• [TASK DESCRIPTION]:
Of all the entries below, retype only the lines from the one with "Gold Üyelik (746, 1604)" through the one with "Misyon (150, 1650)", exactly as they appear.

• [INPUT]:
*** Begin section ***
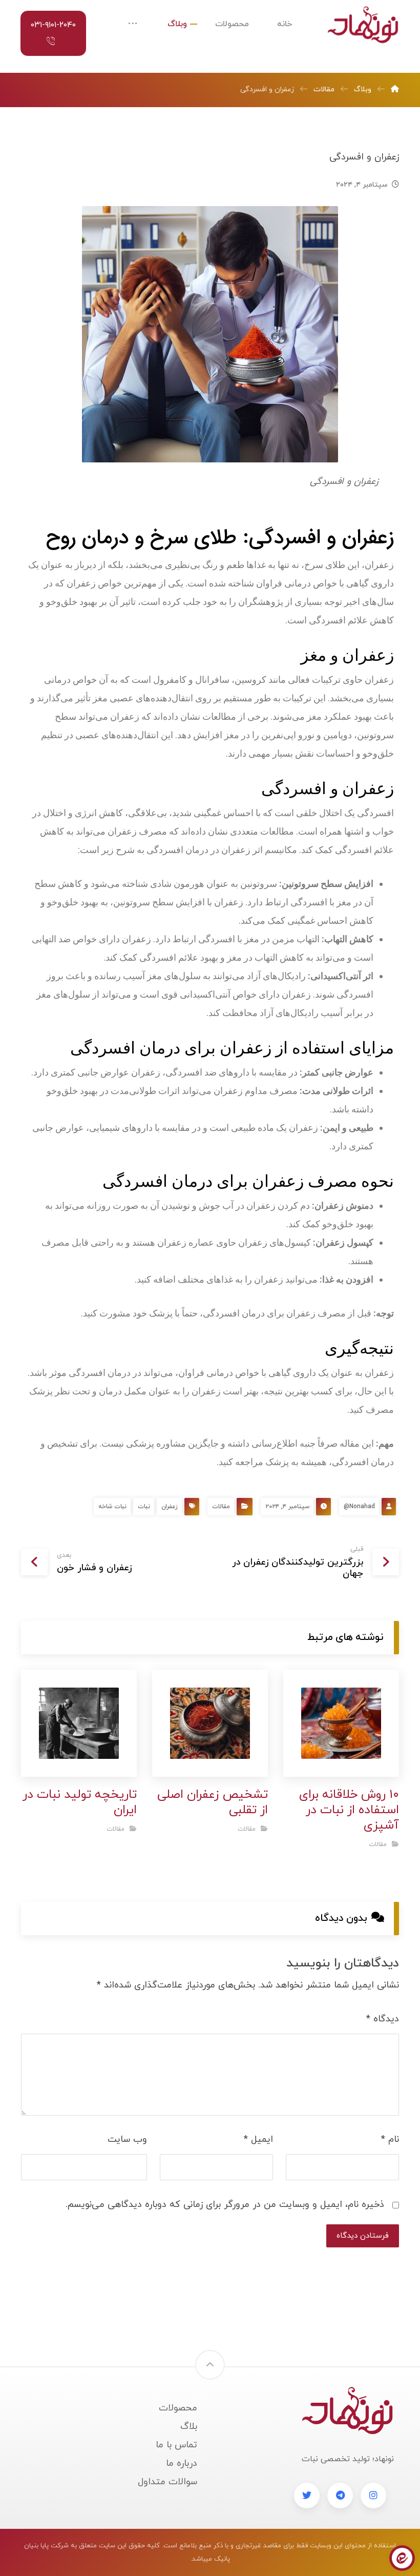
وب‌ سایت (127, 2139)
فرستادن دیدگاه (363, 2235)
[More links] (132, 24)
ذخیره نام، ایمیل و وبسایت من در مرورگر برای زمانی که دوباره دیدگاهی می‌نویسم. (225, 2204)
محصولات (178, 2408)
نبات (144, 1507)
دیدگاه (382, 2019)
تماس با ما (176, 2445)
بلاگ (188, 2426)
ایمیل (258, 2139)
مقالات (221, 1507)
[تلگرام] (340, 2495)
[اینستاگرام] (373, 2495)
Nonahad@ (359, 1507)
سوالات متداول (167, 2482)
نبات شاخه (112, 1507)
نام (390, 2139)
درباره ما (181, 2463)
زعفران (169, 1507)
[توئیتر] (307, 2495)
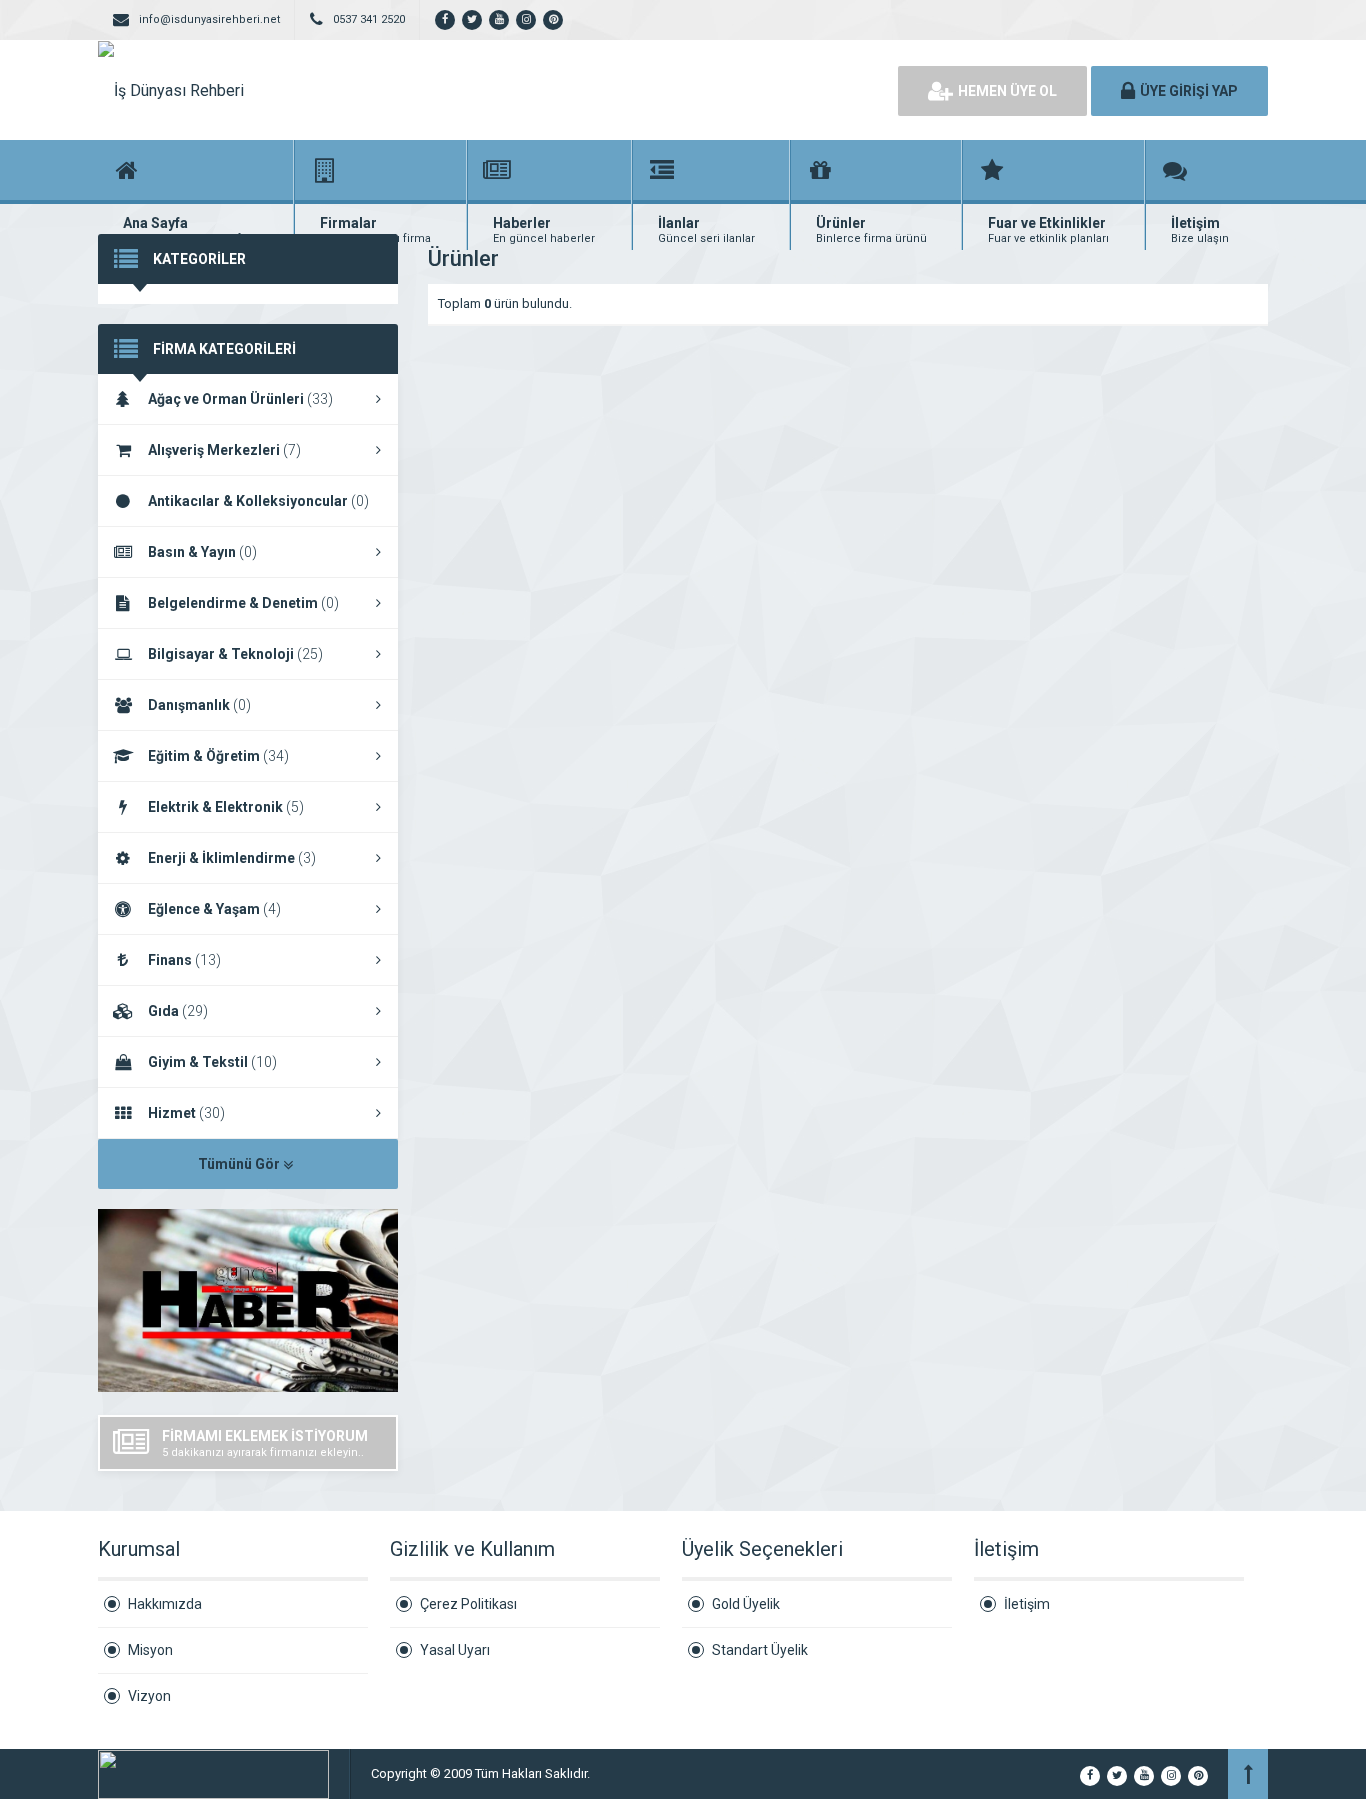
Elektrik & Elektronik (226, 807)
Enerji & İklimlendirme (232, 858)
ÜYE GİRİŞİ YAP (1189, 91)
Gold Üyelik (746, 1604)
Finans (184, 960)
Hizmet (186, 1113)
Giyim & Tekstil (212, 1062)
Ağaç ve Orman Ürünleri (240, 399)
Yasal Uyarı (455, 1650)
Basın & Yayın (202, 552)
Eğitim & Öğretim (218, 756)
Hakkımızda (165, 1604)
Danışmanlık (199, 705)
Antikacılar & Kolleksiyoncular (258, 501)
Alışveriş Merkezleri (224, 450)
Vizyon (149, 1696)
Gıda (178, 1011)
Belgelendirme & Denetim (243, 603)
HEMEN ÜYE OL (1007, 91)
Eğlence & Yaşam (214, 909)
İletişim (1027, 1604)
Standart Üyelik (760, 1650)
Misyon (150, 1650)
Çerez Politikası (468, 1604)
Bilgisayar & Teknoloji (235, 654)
*** End section ***
*** Begin section ***
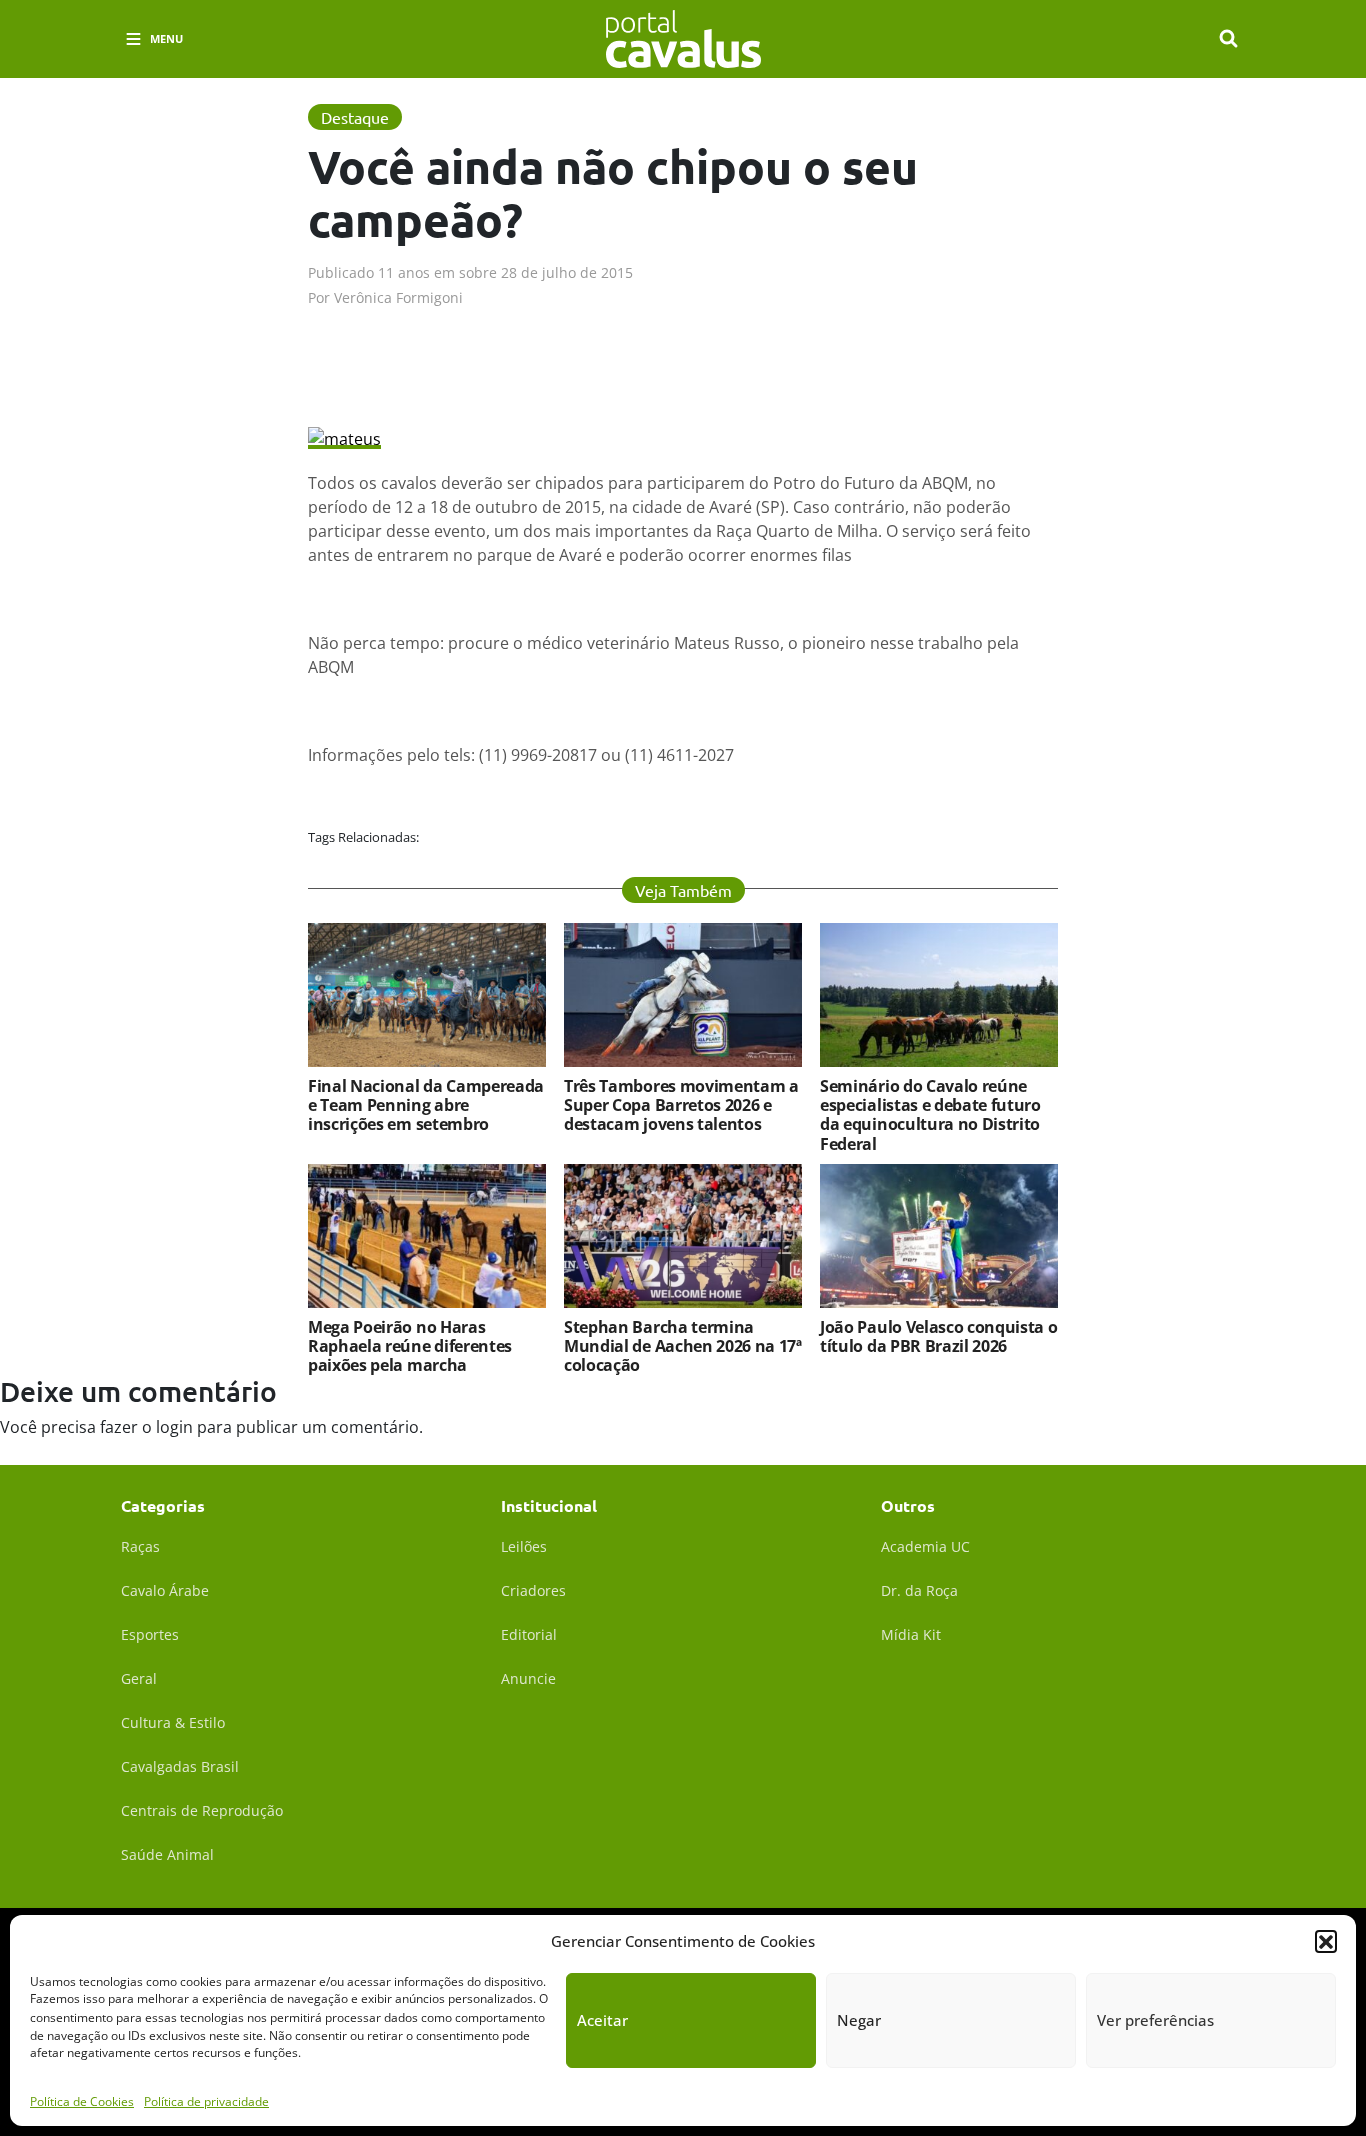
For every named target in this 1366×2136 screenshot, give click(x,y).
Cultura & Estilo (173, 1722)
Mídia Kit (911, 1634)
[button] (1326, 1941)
*** End section ***
*** Begin section ***
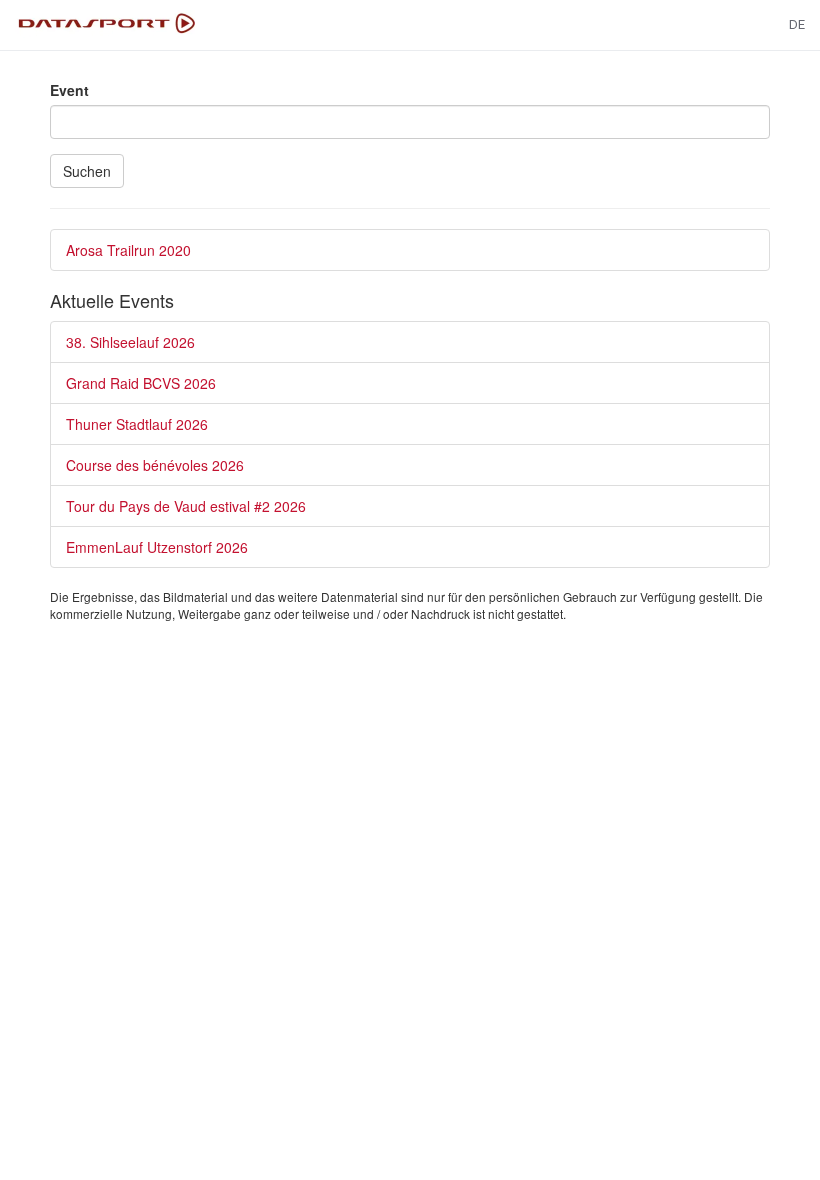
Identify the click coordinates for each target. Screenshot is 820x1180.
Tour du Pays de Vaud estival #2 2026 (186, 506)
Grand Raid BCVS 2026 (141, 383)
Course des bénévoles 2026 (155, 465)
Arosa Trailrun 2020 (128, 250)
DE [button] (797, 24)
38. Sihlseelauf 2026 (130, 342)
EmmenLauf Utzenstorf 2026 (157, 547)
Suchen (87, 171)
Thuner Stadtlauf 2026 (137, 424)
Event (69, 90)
*** End section ***
• [EXERCISE SOLUTION]:
Gold Üyelik (746, 1604)
Finans (184, 960)
Hizmet (186, 1113)
Giyim & Tekstil (212, 1062)
Ağaç ve Orman Ürünleri (240, 399)
Yasal Uyarı (455, 1650)
Basın & Yayın (202, 552)
Eğitim & Öğretim (218, 756)
Hakkımızda (165, 1604)
Danışmanlık (199, 705)
Antikacılar & Kolleksiyoncular (258, 501)
Alışveriş Merkezleri (224, 450)
Vizyon (149, 1696)
Gıda (178, 1011)
Belgelendirme & Denetim (243, 603)
HEMEN ÜYE OL (1007, 91)
Eğlence & Yaşam (214, 909)
İletişim (1027, 1604)
Standart Üyelik (760, 1650)
Misyon (150, 1650)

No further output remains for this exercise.